Against that somewhat ominous backdrop, I spoke about the violent intolerance of the Islamic jihad: its imperative to impose Sharia, with its institutionalized discrimination against non-Muslims and women, and its mandate to commit violent acts that is rooted in the Qur’an and Sunnah, supported by mainstream understandings of those texts, and elaborated by Islamic law. I tried to impress upon the crowd the threat that the jihad poses to central notions of human rights enshrined in the UN’s Universal Declaration of Human Rights and derived from the Judeo-Christian tradition.

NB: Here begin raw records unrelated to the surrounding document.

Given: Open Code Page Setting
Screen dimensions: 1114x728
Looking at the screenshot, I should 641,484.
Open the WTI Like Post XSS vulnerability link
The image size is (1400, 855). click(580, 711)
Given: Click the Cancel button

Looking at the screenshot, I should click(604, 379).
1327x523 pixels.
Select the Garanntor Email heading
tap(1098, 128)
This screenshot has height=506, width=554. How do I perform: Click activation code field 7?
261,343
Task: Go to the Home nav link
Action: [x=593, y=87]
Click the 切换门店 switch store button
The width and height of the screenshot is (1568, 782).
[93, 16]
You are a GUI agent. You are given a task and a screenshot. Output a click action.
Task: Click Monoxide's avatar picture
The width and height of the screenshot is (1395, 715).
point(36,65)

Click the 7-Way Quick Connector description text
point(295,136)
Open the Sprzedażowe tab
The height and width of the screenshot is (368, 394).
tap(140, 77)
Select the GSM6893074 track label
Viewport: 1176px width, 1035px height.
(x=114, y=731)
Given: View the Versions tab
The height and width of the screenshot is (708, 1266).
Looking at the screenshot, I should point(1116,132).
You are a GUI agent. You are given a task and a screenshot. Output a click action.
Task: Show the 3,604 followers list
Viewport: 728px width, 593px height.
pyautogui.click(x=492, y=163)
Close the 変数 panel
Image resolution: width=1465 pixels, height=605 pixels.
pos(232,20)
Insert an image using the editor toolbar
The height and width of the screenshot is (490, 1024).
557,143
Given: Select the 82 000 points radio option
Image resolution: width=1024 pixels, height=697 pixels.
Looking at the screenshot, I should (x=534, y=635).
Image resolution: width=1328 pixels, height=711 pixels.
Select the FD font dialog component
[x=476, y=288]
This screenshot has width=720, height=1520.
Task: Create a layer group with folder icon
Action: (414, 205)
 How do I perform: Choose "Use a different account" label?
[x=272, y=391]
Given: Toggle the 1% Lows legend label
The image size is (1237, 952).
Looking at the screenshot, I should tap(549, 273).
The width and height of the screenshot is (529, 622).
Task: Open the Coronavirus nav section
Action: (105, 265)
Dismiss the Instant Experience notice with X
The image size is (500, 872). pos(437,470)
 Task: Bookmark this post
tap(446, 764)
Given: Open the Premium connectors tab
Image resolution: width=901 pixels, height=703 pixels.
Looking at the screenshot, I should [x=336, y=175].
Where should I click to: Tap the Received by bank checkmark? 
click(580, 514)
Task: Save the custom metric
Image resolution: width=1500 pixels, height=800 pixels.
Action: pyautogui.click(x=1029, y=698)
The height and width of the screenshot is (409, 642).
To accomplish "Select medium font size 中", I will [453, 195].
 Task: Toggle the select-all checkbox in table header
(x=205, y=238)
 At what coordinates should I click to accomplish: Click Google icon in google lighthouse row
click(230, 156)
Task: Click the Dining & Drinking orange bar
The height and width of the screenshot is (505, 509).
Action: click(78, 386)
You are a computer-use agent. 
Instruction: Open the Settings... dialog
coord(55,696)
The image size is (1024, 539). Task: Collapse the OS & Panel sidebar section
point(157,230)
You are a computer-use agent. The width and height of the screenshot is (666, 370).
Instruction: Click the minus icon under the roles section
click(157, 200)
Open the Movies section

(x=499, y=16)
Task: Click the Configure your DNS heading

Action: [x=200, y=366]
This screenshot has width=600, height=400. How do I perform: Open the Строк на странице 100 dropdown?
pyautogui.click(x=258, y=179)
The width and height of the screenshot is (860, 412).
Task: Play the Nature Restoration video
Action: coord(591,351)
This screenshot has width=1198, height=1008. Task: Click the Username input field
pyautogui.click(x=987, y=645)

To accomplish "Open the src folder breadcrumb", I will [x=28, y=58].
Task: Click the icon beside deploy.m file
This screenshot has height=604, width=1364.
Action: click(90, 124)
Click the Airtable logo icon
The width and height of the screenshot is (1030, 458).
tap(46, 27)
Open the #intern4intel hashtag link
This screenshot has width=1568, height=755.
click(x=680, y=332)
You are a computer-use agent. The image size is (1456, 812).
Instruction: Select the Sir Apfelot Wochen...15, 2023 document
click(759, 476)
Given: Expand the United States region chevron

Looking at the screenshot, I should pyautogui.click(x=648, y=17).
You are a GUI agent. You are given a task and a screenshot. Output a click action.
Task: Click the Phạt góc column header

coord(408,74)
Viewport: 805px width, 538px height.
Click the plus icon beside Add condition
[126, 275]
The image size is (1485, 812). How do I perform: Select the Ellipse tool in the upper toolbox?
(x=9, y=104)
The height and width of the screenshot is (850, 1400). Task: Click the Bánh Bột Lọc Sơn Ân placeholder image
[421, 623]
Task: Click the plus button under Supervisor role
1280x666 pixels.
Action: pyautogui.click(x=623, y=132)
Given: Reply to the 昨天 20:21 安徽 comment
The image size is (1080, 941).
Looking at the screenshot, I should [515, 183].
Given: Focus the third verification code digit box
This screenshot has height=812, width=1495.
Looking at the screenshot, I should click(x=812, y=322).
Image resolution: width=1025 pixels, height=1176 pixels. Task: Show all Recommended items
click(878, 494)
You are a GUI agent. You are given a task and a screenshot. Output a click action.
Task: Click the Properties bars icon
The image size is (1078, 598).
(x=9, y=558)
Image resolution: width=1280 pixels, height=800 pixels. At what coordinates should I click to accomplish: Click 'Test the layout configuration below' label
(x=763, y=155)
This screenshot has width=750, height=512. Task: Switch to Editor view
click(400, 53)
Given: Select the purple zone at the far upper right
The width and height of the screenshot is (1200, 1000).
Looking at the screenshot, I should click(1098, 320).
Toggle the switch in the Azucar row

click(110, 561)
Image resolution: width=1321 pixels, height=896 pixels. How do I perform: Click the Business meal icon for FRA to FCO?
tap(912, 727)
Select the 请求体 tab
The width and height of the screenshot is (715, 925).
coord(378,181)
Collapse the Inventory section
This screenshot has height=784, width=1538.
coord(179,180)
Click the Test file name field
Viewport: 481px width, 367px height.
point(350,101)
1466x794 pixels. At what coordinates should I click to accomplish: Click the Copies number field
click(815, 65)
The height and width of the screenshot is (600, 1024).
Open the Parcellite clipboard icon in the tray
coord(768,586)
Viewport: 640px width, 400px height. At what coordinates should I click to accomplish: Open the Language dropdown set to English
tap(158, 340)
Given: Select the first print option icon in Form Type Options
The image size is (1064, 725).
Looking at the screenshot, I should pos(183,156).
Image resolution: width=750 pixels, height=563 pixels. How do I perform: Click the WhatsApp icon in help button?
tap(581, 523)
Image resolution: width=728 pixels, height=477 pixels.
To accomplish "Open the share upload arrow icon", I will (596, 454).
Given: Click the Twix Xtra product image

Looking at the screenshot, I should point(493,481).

Bravo for life’s little ironies: after this talk about the need to defend the West from this furious and fanatical form of intolerance, I was confronted by a young man and a young woman who were quite offended by my -- you guessed it -- intolerance. The Muslims who made it necessary for us to have our conversation under armed guard because of death threats did not offend them. My talk did. We had a brief discussion -- until the young man refused to shake my hand and I realized that no real exchange of ideas was going to be possible -- in which I found that their views reflected not just their personal opinions, but a large number of common prejudices and false assumptions about the nature of the present conflict, the meaning of tolerance itself, and more.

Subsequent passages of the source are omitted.